The whole thing in my last post about willingness v. will is part of an ongoing conversation I’ve been having with myself for a while now about the power of language. What we call something, how we refer it – that often says something more than the literal intentions. What’s most salient for me right now is the aggressive language used around disease and disorder. Things like, her battle with cancer, he conquered his fears, fighting the good fight, the will to live, etc. My efforts around healing or even managing my own maladies have been better served by a less combative lexicon.

But this experience of language goes way beyond my personal experience. For instance, if I told you a relative of mine died in the Holocaust, the term “died”, a fairly neutral term, does not suggest the horror that person endured, maybe being starved, then tortured, and finally lined up naked in front of big pit and shot in the head. But if I tell you my relative was murdered in the Holocaust, the term “murdered” suggests that something much more violent happened in his or her dying. And I think is more accurate way to talk about those deaths. And mass murder is accurate way to talk about genocide.

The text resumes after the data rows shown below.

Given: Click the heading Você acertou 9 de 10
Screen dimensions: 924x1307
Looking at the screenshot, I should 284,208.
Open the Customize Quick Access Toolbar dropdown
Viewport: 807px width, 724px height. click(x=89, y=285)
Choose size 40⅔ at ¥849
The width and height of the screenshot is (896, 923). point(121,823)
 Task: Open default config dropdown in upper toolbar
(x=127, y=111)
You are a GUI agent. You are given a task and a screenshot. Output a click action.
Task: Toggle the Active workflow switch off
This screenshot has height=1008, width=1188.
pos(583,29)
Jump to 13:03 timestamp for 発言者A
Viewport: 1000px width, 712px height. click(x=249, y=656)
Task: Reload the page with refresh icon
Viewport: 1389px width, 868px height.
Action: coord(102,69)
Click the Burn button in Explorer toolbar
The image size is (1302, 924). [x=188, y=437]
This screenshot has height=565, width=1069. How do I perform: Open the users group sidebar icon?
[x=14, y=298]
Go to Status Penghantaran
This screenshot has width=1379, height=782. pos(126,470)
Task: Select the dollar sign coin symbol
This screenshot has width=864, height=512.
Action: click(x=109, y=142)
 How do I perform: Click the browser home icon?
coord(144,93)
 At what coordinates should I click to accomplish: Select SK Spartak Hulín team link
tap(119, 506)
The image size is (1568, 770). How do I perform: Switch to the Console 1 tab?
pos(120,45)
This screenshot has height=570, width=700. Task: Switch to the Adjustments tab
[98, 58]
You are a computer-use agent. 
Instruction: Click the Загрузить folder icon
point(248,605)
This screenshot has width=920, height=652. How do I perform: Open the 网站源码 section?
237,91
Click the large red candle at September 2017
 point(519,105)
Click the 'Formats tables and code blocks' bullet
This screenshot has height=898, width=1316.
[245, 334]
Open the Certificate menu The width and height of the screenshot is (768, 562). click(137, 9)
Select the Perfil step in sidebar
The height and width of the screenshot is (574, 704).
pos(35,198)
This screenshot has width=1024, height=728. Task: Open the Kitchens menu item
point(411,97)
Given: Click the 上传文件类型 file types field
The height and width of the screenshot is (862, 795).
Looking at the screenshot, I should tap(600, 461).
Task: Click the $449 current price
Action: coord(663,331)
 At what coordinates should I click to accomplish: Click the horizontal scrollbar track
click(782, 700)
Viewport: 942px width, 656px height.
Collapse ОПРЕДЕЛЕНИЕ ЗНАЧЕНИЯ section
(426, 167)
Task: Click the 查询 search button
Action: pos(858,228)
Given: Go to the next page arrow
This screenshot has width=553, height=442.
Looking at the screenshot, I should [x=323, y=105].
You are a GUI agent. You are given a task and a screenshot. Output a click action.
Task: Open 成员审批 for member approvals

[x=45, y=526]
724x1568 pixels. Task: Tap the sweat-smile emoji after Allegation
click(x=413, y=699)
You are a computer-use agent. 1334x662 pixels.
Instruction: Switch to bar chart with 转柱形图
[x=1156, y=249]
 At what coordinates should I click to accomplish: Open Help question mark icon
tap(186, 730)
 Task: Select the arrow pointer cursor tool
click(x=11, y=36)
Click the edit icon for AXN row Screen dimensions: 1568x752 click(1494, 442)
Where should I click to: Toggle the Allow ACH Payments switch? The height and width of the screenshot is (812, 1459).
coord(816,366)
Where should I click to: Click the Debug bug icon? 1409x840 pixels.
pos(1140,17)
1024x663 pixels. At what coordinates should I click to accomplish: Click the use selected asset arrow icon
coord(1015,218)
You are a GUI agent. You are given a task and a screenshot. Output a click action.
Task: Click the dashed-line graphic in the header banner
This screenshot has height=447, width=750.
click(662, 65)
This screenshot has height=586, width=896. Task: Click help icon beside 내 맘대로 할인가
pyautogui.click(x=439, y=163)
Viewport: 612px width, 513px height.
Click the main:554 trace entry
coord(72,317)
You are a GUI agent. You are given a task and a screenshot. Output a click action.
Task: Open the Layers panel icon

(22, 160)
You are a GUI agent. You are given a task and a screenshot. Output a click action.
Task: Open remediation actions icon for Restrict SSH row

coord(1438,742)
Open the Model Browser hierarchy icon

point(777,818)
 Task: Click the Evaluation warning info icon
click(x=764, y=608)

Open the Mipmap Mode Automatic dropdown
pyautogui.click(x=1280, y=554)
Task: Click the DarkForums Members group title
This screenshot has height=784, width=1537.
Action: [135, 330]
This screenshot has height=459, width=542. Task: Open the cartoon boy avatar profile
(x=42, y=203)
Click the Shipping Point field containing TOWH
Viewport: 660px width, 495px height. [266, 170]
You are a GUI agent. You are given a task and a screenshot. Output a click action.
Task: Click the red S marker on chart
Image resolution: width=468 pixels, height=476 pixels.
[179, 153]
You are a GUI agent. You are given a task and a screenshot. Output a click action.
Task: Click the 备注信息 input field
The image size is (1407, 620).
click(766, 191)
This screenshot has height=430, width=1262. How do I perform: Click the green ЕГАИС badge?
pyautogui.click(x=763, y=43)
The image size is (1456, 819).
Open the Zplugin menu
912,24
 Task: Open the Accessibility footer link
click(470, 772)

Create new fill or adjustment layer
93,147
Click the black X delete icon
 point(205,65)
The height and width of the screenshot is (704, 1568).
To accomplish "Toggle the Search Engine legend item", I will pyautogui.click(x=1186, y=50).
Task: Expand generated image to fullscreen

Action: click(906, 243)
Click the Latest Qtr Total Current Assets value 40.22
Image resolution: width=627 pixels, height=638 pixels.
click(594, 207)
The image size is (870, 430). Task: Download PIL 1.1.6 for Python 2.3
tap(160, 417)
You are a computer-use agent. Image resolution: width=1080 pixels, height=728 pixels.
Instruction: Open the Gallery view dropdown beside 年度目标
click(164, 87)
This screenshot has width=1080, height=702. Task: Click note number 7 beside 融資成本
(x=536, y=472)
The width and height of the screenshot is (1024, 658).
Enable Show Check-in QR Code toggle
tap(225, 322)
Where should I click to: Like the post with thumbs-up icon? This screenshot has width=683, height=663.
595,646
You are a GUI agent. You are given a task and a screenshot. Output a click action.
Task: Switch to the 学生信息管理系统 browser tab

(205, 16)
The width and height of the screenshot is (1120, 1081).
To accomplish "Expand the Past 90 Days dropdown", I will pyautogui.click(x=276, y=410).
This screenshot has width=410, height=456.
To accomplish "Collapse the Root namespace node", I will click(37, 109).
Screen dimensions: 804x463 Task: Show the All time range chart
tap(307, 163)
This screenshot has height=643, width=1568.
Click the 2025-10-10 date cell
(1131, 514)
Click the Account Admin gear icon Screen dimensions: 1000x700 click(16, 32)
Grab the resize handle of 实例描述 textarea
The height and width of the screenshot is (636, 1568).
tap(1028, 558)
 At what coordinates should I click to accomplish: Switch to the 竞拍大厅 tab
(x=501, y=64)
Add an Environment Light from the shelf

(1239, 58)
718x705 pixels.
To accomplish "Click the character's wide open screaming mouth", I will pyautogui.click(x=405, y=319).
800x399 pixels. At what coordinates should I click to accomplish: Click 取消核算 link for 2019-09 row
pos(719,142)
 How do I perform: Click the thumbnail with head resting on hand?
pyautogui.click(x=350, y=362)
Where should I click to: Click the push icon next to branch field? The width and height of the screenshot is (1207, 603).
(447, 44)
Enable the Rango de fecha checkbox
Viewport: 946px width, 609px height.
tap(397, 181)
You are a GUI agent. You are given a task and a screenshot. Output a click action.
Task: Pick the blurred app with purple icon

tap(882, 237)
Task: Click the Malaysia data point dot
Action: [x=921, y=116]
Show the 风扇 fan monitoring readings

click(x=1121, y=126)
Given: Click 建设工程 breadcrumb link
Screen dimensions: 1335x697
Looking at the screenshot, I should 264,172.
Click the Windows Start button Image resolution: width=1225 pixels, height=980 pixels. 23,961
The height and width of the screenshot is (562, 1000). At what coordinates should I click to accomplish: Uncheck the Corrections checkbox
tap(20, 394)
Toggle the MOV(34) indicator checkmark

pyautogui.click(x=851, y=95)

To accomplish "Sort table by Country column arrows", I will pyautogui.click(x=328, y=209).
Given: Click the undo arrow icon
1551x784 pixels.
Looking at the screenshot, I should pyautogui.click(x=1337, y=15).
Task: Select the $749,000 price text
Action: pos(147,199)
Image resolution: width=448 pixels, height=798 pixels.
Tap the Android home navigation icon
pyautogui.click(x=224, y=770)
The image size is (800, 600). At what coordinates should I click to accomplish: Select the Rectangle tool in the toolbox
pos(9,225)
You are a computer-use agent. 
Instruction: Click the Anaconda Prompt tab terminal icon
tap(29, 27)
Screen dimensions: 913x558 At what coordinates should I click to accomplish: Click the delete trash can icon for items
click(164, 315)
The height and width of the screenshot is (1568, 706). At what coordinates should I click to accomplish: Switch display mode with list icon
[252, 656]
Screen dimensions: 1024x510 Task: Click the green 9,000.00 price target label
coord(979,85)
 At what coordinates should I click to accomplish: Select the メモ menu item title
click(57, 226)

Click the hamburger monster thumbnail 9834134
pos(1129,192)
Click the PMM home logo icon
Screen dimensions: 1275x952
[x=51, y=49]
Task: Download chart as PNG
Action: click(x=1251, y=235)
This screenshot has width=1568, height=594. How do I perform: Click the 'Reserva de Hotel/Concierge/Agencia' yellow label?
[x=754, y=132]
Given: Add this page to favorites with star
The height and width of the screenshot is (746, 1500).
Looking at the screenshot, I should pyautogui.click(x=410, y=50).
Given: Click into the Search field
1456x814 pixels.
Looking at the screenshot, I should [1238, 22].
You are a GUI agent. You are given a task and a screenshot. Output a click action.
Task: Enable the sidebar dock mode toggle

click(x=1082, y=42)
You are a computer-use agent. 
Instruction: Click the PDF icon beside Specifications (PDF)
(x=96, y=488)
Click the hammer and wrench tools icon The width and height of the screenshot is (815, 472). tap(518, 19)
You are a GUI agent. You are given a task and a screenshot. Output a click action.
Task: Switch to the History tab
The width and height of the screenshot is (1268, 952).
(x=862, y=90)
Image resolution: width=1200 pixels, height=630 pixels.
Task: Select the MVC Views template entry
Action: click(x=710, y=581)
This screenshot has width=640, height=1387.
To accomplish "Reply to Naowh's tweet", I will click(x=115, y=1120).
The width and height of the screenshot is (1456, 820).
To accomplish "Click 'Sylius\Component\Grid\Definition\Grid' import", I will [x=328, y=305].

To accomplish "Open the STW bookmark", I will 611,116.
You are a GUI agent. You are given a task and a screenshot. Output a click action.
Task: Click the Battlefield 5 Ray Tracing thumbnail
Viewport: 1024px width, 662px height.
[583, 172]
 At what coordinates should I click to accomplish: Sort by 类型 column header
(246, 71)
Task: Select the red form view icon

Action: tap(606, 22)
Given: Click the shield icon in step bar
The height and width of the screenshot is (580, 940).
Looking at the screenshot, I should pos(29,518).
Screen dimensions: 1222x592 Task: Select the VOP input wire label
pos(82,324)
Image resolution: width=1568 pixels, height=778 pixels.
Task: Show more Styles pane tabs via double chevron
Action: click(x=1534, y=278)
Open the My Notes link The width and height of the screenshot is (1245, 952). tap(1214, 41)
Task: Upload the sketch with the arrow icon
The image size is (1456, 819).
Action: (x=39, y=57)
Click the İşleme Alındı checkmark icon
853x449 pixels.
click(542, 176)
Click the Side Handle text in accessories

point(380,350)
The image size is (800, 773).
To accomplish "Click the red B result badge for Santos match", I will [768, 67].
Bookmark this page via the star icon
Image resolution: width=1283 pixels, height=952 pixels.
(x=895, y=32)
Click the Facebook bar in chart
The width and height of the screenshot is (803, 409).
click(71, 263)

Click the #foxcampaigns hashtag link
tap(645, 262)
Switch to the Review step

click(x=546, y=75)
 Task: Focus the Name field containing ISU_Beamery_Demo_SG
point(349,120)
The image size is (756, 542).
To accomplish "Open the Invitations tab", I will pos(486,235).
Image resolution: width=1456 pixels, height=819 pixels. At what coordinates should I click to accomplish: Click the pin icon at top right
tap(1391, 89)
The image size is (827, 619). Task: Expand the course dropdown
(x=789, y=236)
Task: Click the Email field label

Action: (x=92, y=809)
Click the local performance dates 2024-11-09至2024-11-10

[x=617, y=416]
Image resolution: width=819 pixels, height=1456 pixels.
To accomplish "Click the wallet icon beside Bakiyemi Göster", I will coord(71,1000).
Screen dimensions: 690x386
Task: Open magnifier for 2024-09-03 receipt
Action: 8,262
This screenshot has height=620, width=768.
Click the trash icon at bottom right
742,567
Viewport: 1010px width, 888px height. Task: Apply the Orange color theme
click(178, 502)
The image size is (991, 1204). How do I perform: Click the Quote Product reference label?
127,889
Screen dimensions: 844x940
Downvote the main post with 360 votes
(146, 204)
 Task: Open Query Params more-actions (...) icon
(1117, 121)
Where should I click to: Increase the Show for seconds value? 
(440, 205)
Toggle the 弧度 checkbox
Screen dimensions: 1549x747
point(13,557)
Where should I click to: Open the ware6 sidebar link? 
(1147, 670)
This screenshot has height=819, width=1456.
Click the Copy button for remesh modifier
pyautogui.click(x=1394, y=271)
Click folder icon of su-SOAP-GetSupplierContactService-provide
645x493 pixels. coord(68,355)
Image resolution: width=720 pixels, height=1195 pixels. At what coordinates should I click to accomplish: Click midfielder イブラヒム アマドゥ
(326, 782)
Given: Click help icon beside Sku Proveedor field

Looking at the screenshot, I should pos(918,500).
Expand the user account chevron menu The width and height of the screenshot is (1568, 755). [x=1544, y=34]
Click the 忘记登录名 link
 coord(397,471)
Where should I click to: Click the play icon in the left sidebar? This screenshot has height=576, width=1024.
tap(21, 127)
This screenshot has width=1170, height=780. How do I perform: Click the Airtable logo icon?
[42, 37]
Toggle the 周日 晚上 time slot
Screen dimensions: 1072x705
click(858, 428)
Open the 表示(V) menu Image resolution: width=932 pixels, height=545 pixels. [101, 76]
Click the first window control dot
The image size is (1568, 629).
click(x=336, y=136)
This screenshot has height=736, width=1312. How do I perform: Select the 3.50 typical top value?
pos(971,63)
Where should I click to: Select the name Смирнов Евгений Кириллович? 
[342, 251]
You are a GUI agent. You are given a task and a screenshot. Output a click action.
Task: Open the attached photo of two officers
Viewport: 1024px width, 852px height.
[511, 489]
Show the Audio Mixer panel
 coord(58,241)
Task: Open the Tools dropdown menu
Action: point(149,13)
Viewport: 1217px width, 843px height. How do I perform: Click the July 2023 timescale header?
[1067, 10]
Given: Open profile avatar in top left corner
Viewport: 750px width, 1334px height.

The power of language also extends to how we talk about folks who perpetrate acts of horror. Let’s take someone who commits rape, at the very least a pretty fucking foul thing to do. The perpetrator becomes a rapist, defined forever by the worst of himself. And I’m going with “him” because most perps are male. And in defining that guy by what’s darkest in him we push him outside humanity. And who does that serve? How does that serve justice? In taking away the humanity of the guy who commits rape, we’re not restoring humanity to his victim.

Bell Hooks said: For me, forgiveness and compassion are always linked: how do we hold people accountable for wrongdoing and yet at the same time remain in touch with their humanity enough to believe in their capacity to be transformed?